=== Begin Enclosure ===
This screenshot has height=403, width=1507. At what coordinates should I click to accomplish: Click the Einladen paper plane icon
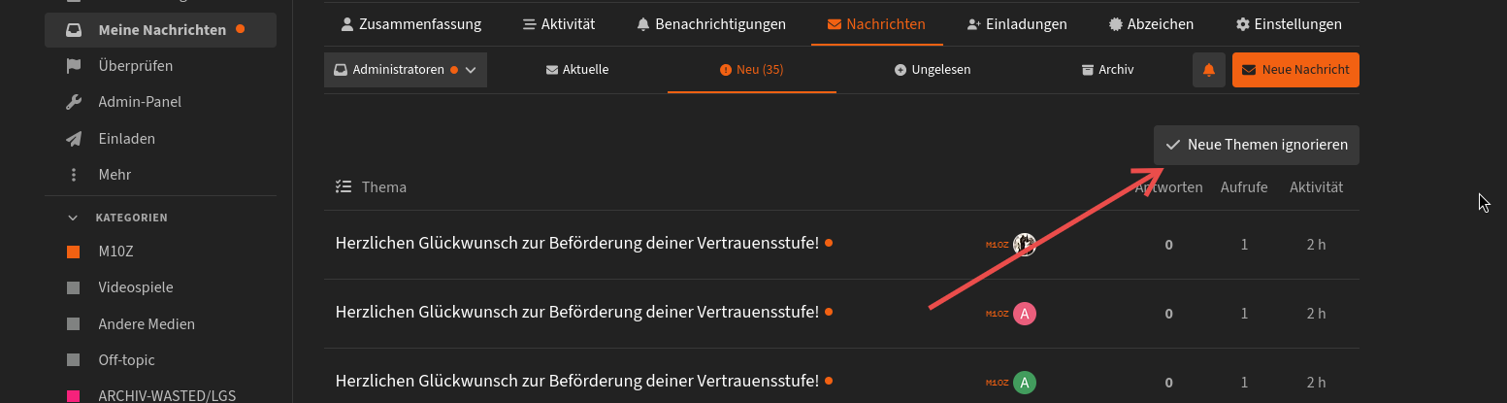point(73,139)
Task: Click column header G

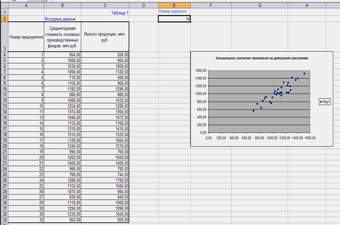Action: click(260, 5)
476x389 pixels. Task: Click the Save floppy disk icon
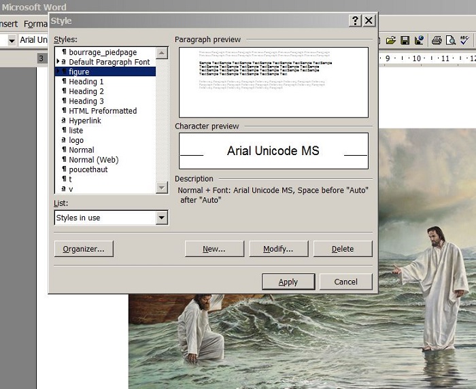(405, 41)
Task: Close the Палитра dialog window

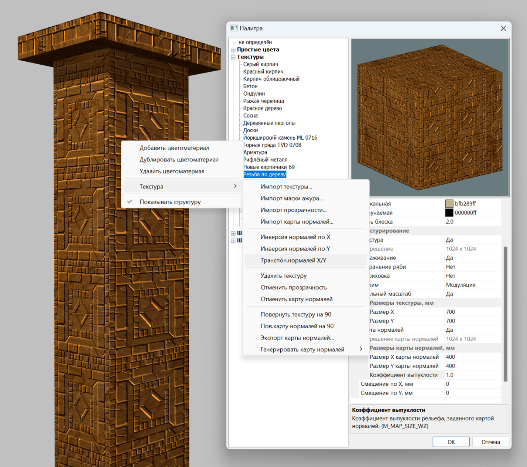Action: pyautogui.click(x=503, y=28)
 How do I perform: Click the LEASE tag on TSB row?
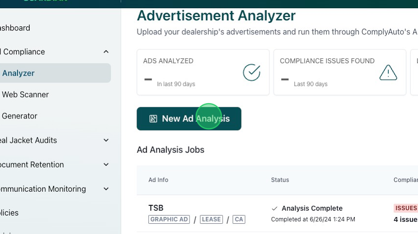(x=211, y=219)
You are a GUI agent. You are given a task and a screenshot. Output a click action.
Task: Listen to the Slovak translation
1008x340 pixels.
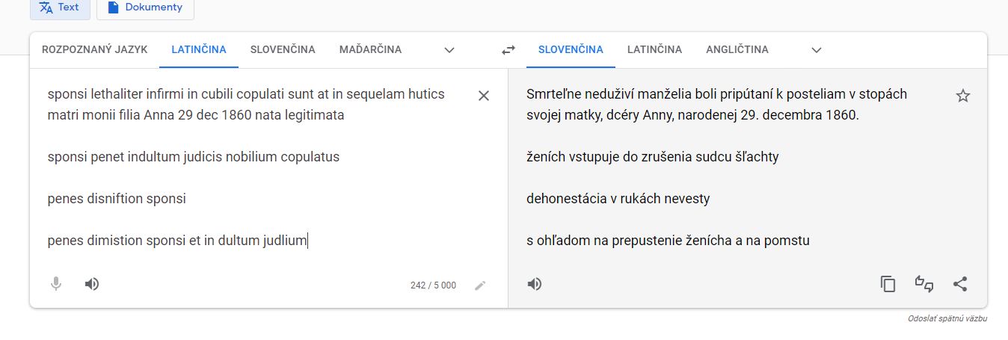click(535, 284)
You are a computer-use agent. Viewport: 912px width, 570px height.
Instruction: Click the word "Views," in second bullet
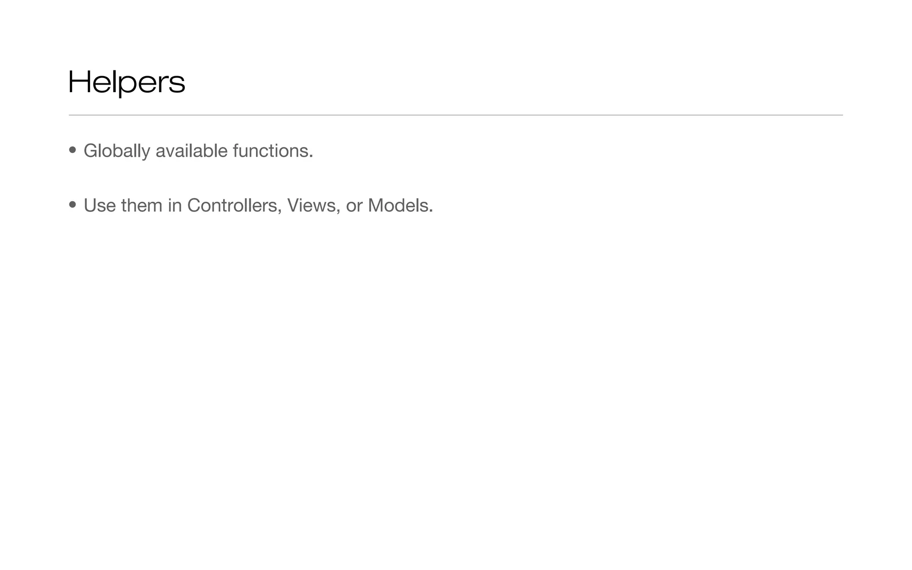tap(314, 205)
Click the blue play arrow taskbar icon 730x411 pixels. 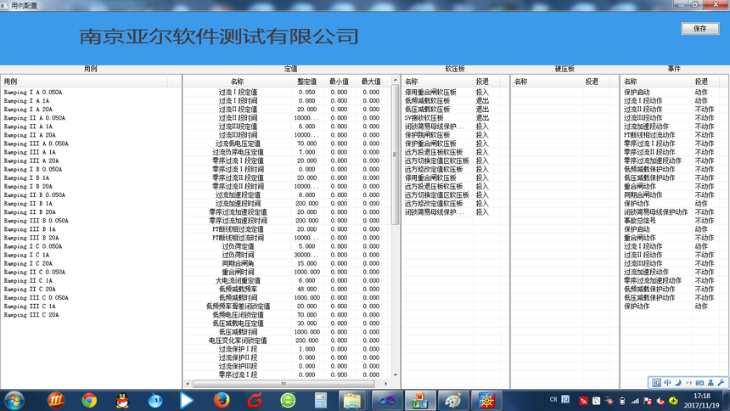point(187,399)
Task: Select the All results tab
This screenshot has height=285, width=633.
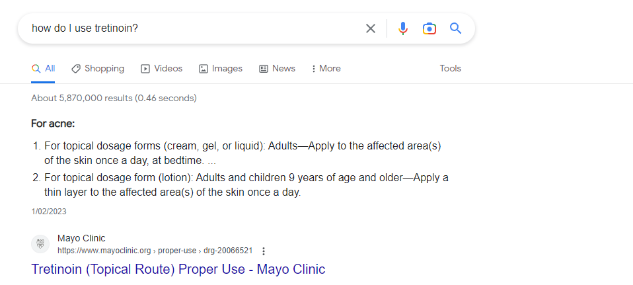Action: click(x=44, y=69)
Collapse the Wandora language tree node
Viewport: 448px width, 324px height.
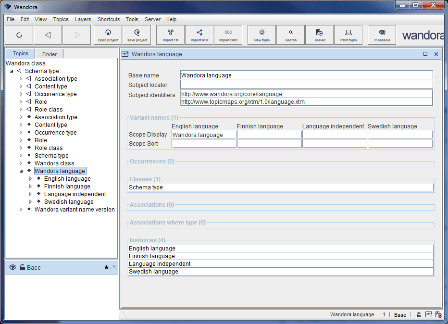(x=21, y=171)
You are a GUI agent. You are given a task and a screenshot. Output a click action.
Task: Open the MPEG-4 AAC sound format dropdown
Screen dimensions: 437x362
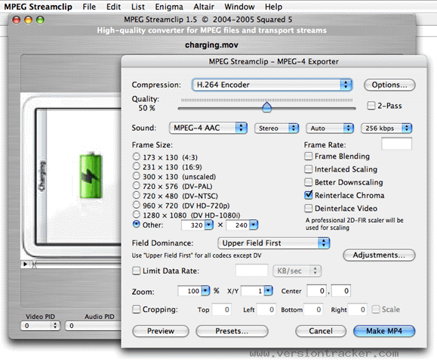tap(208, 128)
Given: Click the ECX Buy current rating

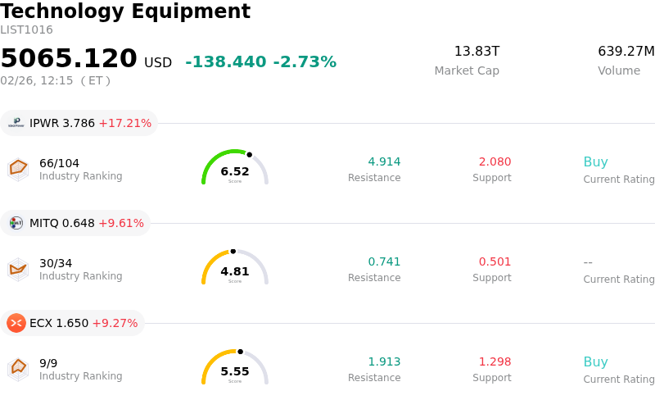Looking at the screenshot, I should (x=595, y=362).
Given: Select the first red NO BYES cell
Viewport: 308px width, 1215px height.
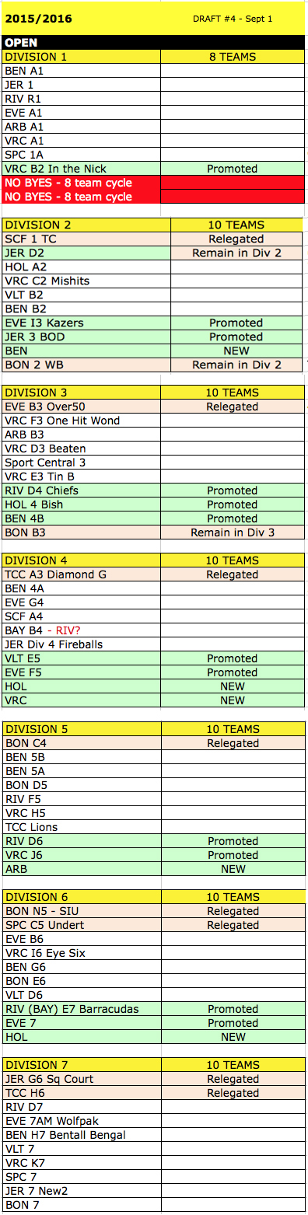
=== End Enclosure ===
= WHAT IS REQUIRED =
Filter the preceding entries down to the lines with "Select".

= SOLUTION =
Task: Select the All results tab
Given: Select the first red NO BYES cell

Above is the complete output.